Before you pay, run these smart-home checks. Confirm the unit is sold and shipped for the UK so the app region and plug match. Check the manufacturer warranty, normally one year, and remember your Consumer Rights Act protection sits on top of it. Budget for the Ring Protect subscription, because without it the doorbell will not save clips. Decide now whether you will run it on battery or hardwire it. And keep the box and packaging until you are sure, because returns for a doorbell you have screwed to the wall are far easier inside the 14-day distance-selling window if you bought online.

Our verdict: which model wins for most homes

Our view is that most UK buyers should buy the Ring Battery Video Doorbell Plus (2nd Gen) and bank the £70. It already gives you the head-to-toe framing, the colour night vision, the Alexa integration and the removable battery that define the current Ring generation. The square 2K image is sharp enough to recognise everyone who comes to a normal doorstep, and the longer gaps between charges make it the easier doorbell to live with.

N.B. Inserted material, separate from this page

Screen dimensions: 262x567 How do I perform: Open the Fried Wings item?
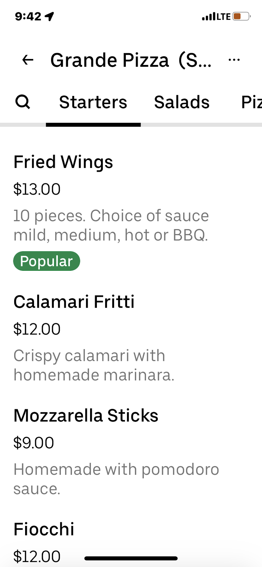pyautogui.click(x=63, y=162)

Spend up to the Pro only if you have a specific reason: a deep front garden where the radar mapping and Bird’s Eye Zones cut nuisance alerts, or a need to zoom into faces and number plates where 4K detail genuinely helps. If running cost is your priority over ecosystem, neither Ring is the answer and the Eufy E340 with its free local storage should be on your list instead. What would flip our recommendation is a Ring Protect price rise or a Matter update that finally opens these doorbells beyond Alexa.

What we likeWhat we would watch
Head-to-toe framing on both 2nd Gen modelsCloud-only storage with a near-mandatory subscription
Removable battery you charge without unmountingAlexa-only; no Google, Apple or Matter support
Tight Alexa, Echo Show and Fire TV integrationPro’s 4K and radar drain the battery faster

Our score: 8/10 (Ring Battery Video Doorbell Pro (2nd Gen)). Our score: 9/10 (Ring Battery Video Doorbell Plus (2nd Gen)). The Plus edges it on value for the typical UK home. Full specs and pricing are on the official Ring Battery Video Doorbell Pro page and the Ring Battery Video Doorbell Plus page.